Biografilm 2022 – Atlantide: recensione del film di Yuri Ancarani
Il film di Yuri Ancarani che racconta una gioventù aliena, perduta fra le acque della laguna veneta.
Quest’anno il Biografilm Festival 2022 ha proposto una retrospettiva sull’opera di Yuri Ancarani. Il regista ravennate che nella sua carriera ha spaziato dalla videoarte al documentario si è imposto, nel 2021, come una delle voci più interessanti nel panorama del cinema italiano, grazie al suo primo lungometraggio di finzione, Atlantide.
Il film, presentato alla Mostra del Cinema di Venezia e candidato al David di Donatello, è un’opera complessa. L’autore è partito dall’osservazione di una sottocultura giovanile locale, sviluppatasi fra i canali e gli isolotti attorno alla laguna veneta: una comunità fatta di ragazzi adolescenti o poco più che passano le giornate fra rave party e corse su motoscafi lagunari, trasformati in pericolosi bolidi da competizione.

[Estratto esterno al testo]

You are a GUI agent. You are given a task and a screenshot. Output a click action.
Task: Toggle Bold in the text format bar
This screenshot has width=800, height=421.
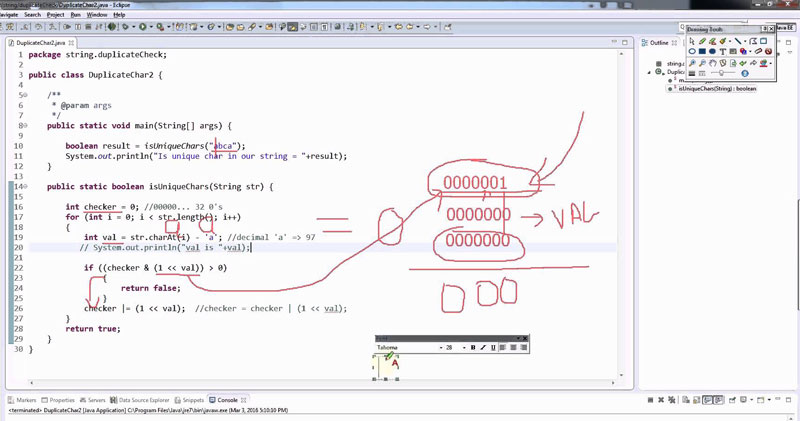click(473, 348)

Ancarani ha cercato un contatto con questi ragazzi, attraverso la musica della loro generazione, la trap. Infine, una volta entrato in questo universo, ha potuto costruire insieme a loro, la storia di Daniele, giovane emarginato anche fra i suoi coetanei, che vive di espedienti e ha come unico scopo nella vita quello di rendere il suo barchino il più veloce.

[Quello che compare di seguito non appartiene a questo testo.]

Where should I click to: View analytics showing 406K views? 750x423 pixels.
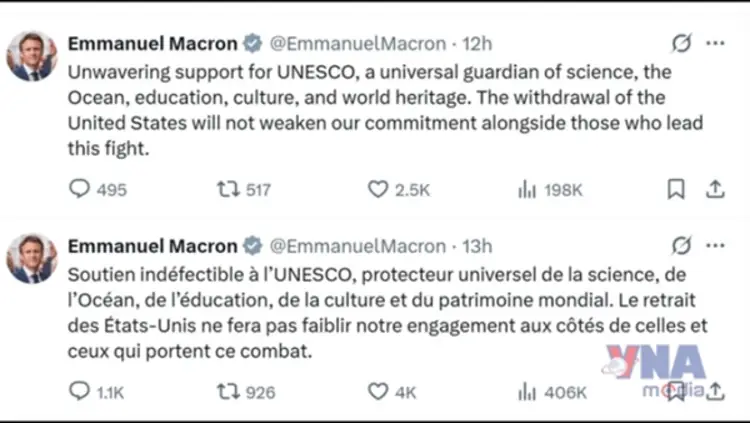click(527, 392)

Atlantide rientra a pieno titolo in una tradizione liminare del cinema europeo contemporaneo. Quella che attraverso un linguaggio estetico rigoroso, vuole far dialogare la narrazione finzionale con delle porzioni di realtà accuratamente selezionate. A questo scopo la macchina da presa viene posizionata dal regista stesso e da Chiarello (co-autore della fotografia) sempre in modo da mantenere una certa distanza rispetto ai protagonisti e agli eventi. Immagini monumentali, che restituiscono architetture quasi oniriche, si alternano a piani-sequenza che seguono di spalle i giovani, a grandangoli che mostrano le interazioni dentro i barchini o a primi piani dei ragazzi, illuminati dai neon, mentre sfrecciano lungo i canali. Con il procedere della vicenda, però, i punti di vista diventano sempre più insoliti, fino ad arrivare alla soggettiva finale, girata dalla prua di un barchino e non riferibile ad alcun personaggio in particolare. Durante l’ultima mezz’ora del film, quindi, la macchina da presa si inoltra fra gli anfratti e i vicoli sommersi di Venezia. Compie dei movimenti innaturali, segno della natura non umana dello sguardo inscenato, gira infine di novanta gradi, per costruire, con le simmetrie dei riflessi di strade e palazzi sull’acqua, una mise en abyme prospettica, degna dell’Escher più raffinato.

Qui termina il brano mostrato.